If we can’t have world peace, then how about a world rate of corporation tax? Coming from anyone less distinguished than Janet Yellen, head of the US Treasury, such an idea would quickly go the same way as Esperanto or global disarmament, but it really does deserve to follow them into the realms of wishful thinking.
Getting global businesses to pay their “fair share” of tax has always been tricky, and never more so than in a world where companies can choose the country where their profits arise. A single world-wide rate would mean that the incentive to cheat would disappear, but this is where the problems start. If it’s the same everywhere, companies could decide which countries they should favour with payments – and which countries would favour them in turn.
Then there is the question of “fair share”. A rate of 25 per cent sounds fair, but in Yellen’s fantasy, the pressure from cash-strapped governments to raise it would be relentless. The most awkward question of all is: what is a taxable profit? Private equity groups have become world masters at financing with debt, which can be offset as a business expense, instead of equity, which must be rewarded out of post-tax earnings.
Small countries can struggle to attract investment, and a low rate of corporation tax is one of the few legitimate ways they can do so. Finally, the idea of the Chinese authorities agreeing to allow anyone else to tell them what to do is risible. Perhaps Yellen was just having a late April fool. It wasn’t funny, though.

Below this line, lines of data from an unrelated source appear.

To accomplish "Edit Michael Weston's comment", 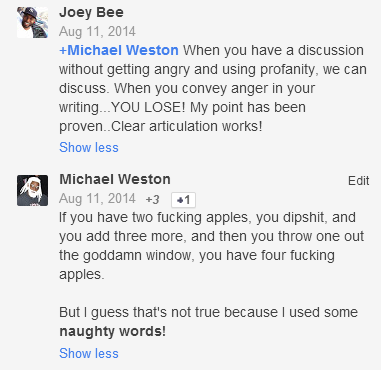I will [x=358, y=181].
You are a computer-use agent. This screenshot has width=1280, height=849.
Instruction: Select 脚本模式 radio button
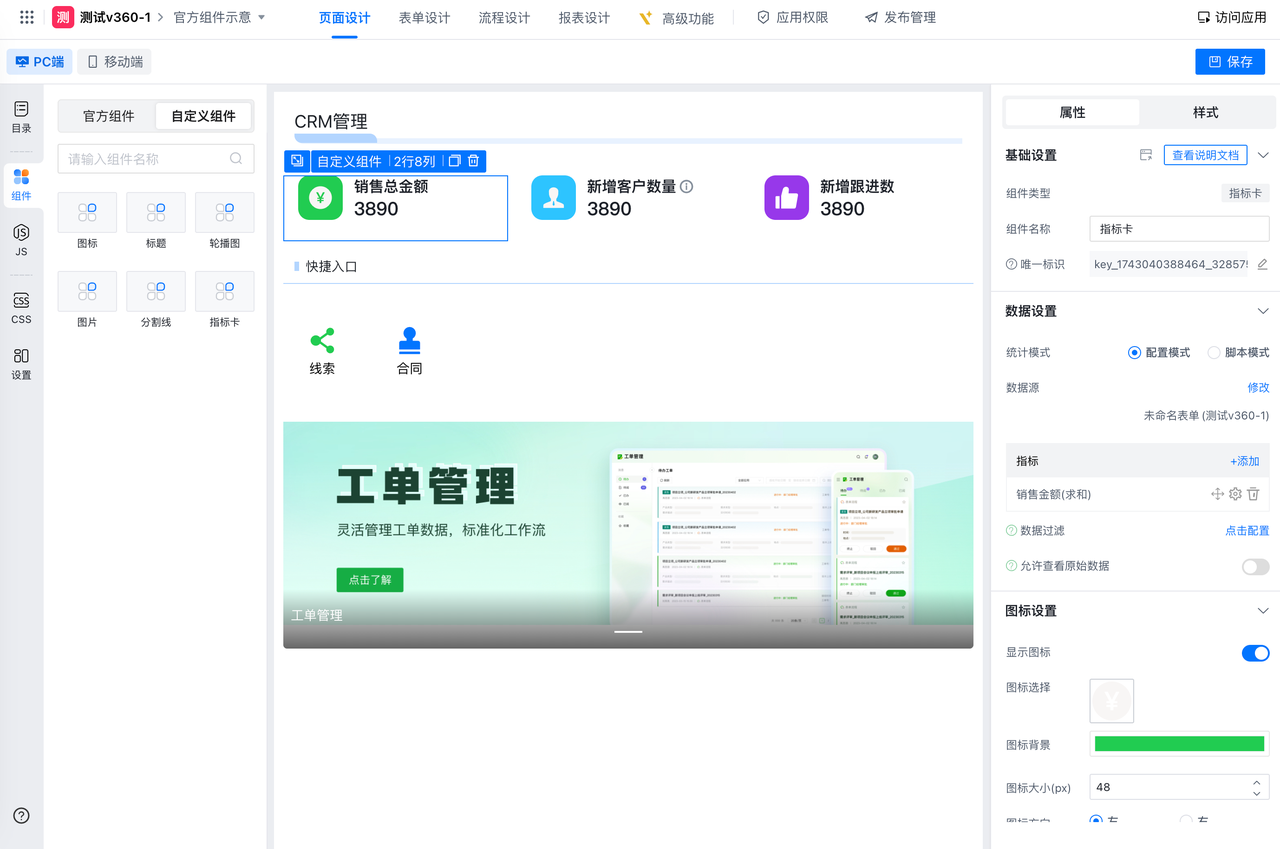[x=1214, y=353]
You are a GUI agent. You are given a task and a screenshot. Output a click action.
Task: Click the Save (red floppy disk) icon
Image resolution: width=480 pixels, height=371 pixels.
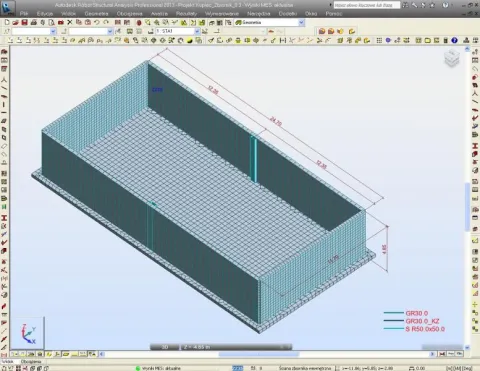(24, 22)
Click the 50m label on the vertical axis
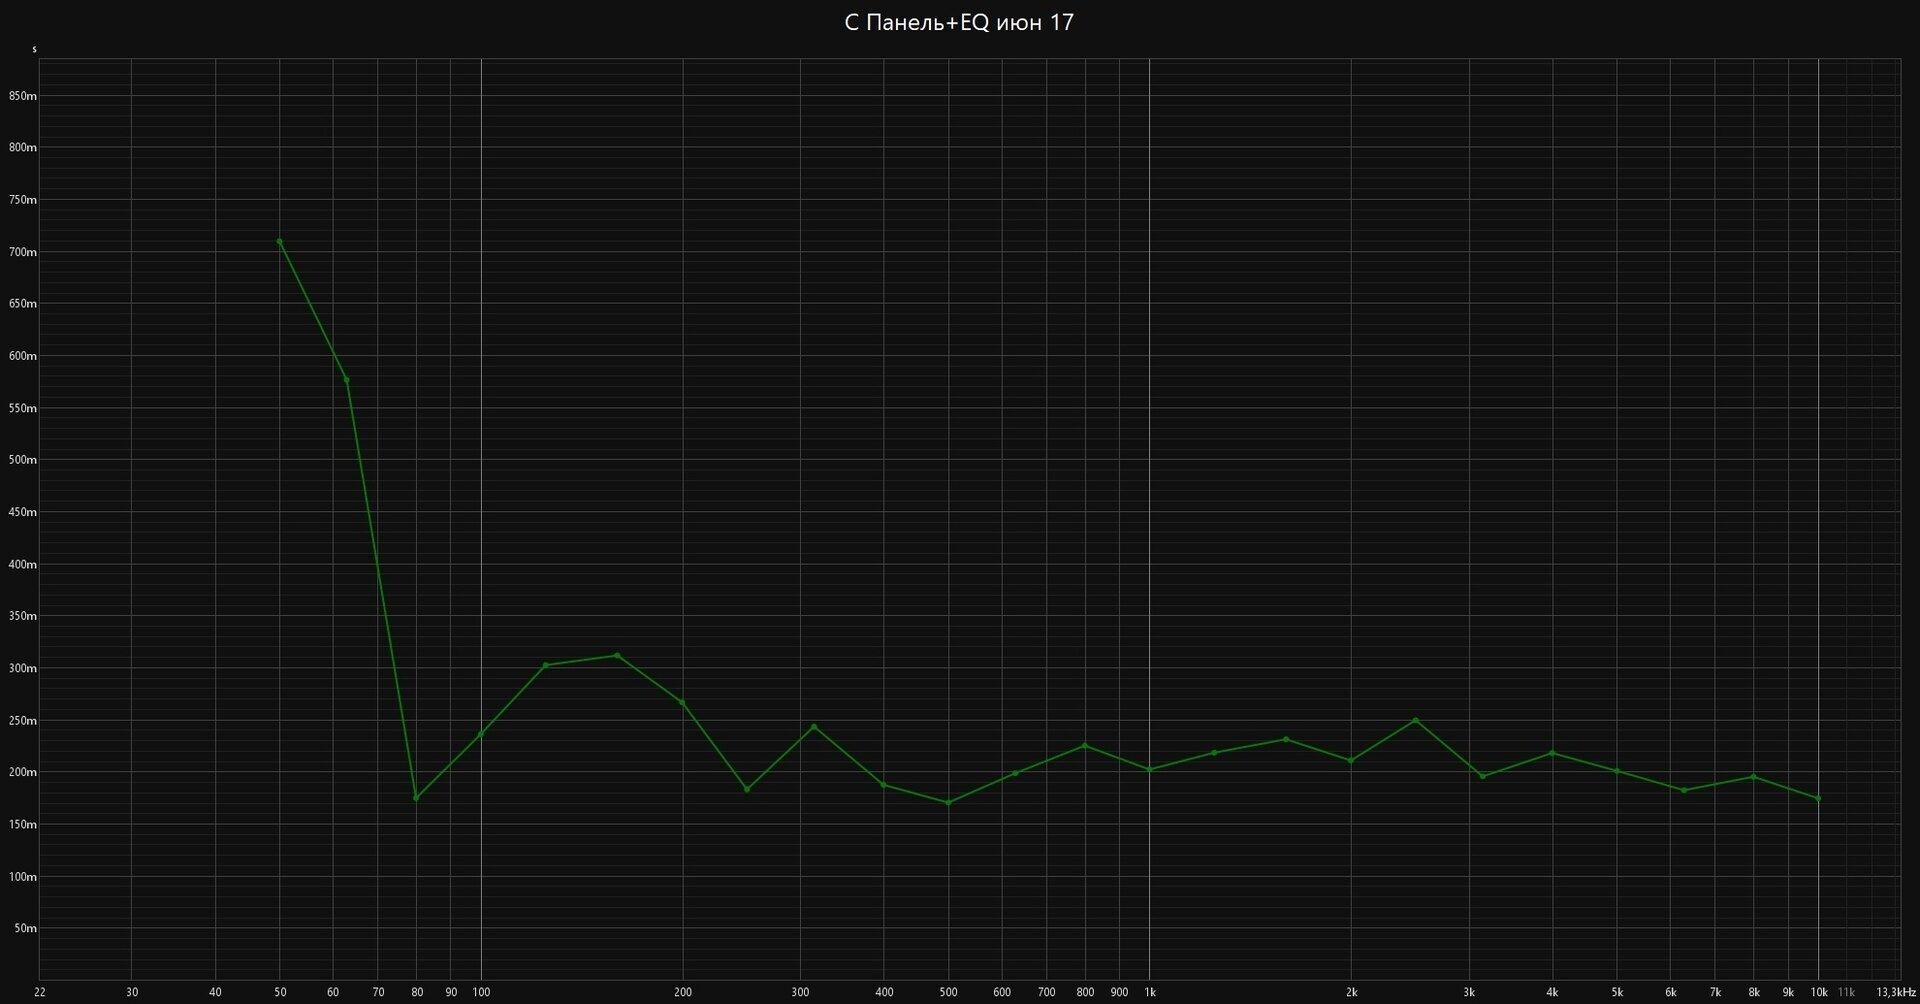The height and width of the screenshot is (1004, 1920). [26, 928]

End of the road for Stellantis?
Stellantis, the name for the mash-up that includes Fiat, Chrysler, Peugeot and Citroen, has a little problem with a rounding error. It’s the owner of the old Vauxhall plant at Ellesmere Port on The Wirral. The plant is tiny in the company’s scheme of things, but it supports about 1,000 attractive jobs, with an estimated five times that amount in the local supply chain, and not for the first time, its future hangs in the balance. In a world oversupplied with car plants, it is too small. In a business with too many second division brands, closure looks like an obvious, if painful, decision for the Stallantis board, far away in Amsterdam, at their meeting this week.

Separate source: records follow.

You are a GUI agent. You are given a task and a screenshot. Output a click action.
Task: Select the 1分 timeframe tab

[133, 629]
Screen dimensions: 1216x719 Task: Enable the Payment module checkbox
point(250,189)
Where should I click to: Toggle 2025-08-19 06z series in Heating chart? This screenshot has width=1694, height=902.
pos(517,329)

They have another reason to drive Ellesmere Port and its Astra off the road, unless Kwasi Kwarteng, the Business Secretary, comes up with a particularly juicy bung from the UK taxpayer to save it. Last autumn, after similar soul-searching, Stellantis boss Carlos Tavares committed to building a new petrol-powered model there, thus securing at least its medium-term future. Within weeks, the UK government slashed his tyres by announcing a ban on the sale of new petrol cars from 2030.
Building a car which cannot be sold in its home market would never make sense, while the cost of a complete retool of the plant to build electric in less than a decade destroys an investment case which was far from compelling in the first place. Besides, Stellantis plans to build electric elsewhere in its sprawling empire. Understandably, the company does not seem in a mood to help the government out of its hole. One source told the Daily Telegraph: “Stellantis wants long-term assurances. It won’t make a short-term decision that affects its long-term competitiveness.”
Kwarteng is desperately trying to persuade the company to persevere, but it is hard to see why Tavares should believe a word he says. Like so much else from this administration, the petrol ban came out of the blue, a political feel-good gesture with no thought for the consequences. Whatever Kwarteng says today about pledges for the long term, it would be rash to place any reliance on his promises. If this really is the end for Ellesmere Port, after sustained efforts from management and workforce, they will all know who to blame.
Just get that debt down, guys
Oil company accounts are largely impenetrable to outsiders, and most of us are reduced to asking two simple questions: how much debt, and how much dividend. It would be a comfort to think that those inside the empires know better, yet the evidence this week shows that they can produce thousands of numbers, and still leave us little the wiser.
Here is Bernard Looney at BP. He has done so well with disposals on the way to his green nirvana that he reckons he can use some of the cash to buy in its own shares. Never mind that such programmes have cost remaining shareholders dear in the past, or that replacing equity with debt makes BP more vulnerable to the sort of collapse in the oil price that we saw a year ago. His target of $35bn of debt is still quite a lot for a business valued at $60bn.
In contrast to BP, the Royal Dutch Shell dividend never went down – until a year ago. Then the board panicked at the lowest point in the oil price plunge, and slashed the payout by two-thirds. Since then, it seems that last March was not the end of the oil age after all, and Shell is now raising it again, albeit at a rate which will take 28 years to return to the previous level. Shell’s history of buy-backs shows even worse value destruction than BP’s, so we should be grateful that nothing is imminent.
To keep the market informed, Shell this week revealed that the Texas Big Freeze has cost it $200m. Is this a lot or a little? Who knows? The shares barely twitched. You can judge for yourself here, and after the analysts have finished their reading, Shell will obligingly publish their consensus for earnings later this month, followed by “enhanced voluntary disclosures” next. That promises more stats than you can shake a stick at, but still. The dividend? And the debt?